Yes, I think that should work. I added this limiter interface specifically for hyperbolic PDE discretizations. All explicit SSPRK methods should support them and many additional RK methods designed for hyperbolic PDEs, too. Feel free to ping me if anything is unclear.

valeriabarra commented 2 years ago

Okay, having looked at the OrdinaryDiffEqs docs and source code, as well as DiffEqCallbacks.jl's docs, and from the very useful example on how to define new callbacks by the Trixi team, I think I have a clearer understanding of what we want to do.

We most certainly want to set both the stage_limiter! and step_limiter!. My current understanding from the Guba paper is that stage_limiter! will not have the DSS internal call, while the step_limiter! will. We can group them (together with additional optional callbacks, like for viz and other queries) in a CallbackSet that is then passed to the solve call. Thanks again for the pointer and to the Trixi team for writing such a useful example!

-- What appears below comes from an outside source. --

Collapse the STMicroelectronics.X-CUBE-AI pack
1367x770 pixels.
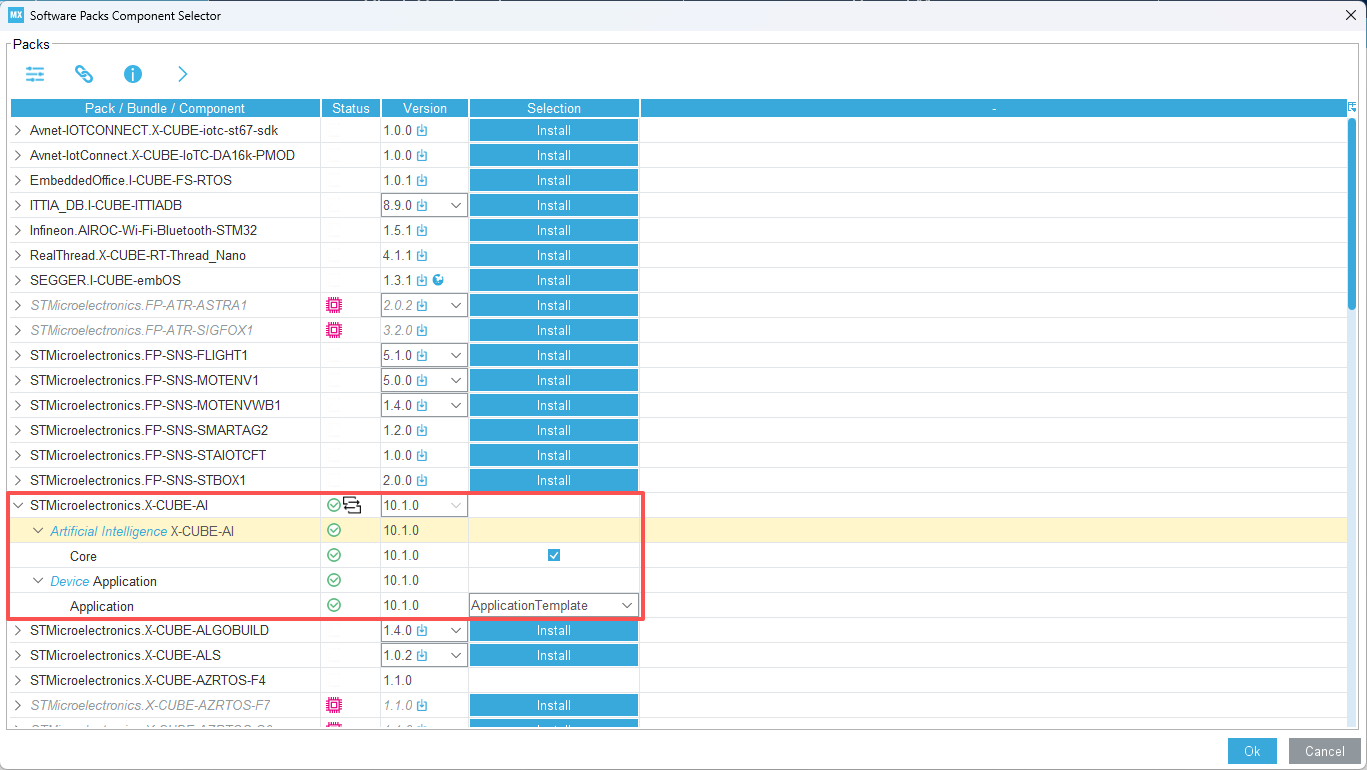coord(18,505)
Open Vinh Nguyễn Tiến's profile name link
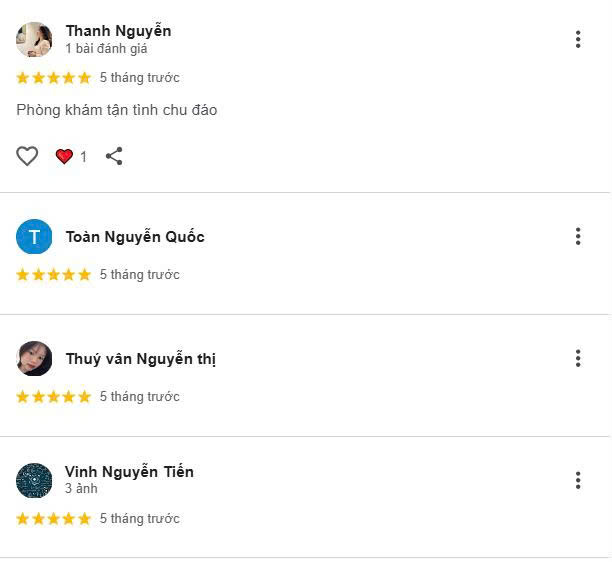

valeriabarra commented 2 years ago

Skeleton started in this branch valeria/opt-based-limiters

valeriabarra commented 2 years ago

@simonbyrne for Point 2.c) above, would you agree that it would be easier to extract values of a Field ρ over an elem e, say ρ_e, and then simply find its integral using sum(ρ_e), than overriding an element-wise sum method?

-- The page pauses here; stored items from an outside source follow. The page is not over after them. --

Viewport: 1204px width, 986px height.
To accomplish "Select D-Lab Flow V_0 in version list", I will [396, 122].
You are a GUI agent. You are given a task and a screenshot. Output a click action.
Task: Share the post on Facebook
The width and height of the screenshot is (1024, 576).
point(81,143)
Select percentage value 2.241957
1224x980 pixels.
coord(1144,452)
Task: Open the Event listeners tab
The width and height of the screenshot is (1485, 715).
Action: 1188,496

valeriabarra commented 2 years ago

For 2.b), would this Quadprog package be ok? I'm not sure if I can use it with our Fields, both scalar-valued and vector-valued fields

simonbyrne commented 2 years ago

@simonbyrne for Point 2.c) above, would you agree that it would be easier to extract values of a Field ρ over an elem e, say ρ_e, and then simply find its integral using sum(ρ_e), than overriding an element-wise sum method?

I think so: hopefully sum(slab(field, e)) should work (but I'm not sure).

simonbyrne commented 2 years ago

For 2.b), would this Quadprog package be ok? I'm not sure if I can use it with our Fields, both scalar-valued and vector-valued fields

Possibly? The easiest option initially is probably to pull out the underlying array (using parent). Once you get it to work, we can then try to figure out a nicer interface.

jakebolewski commented 2 years ago

since it is local to each element, they are solved independently and the problem is fairly small do you need a full blown ipsolver? would it be possible to construct the linear system directly and do a fixed number of newton iterations?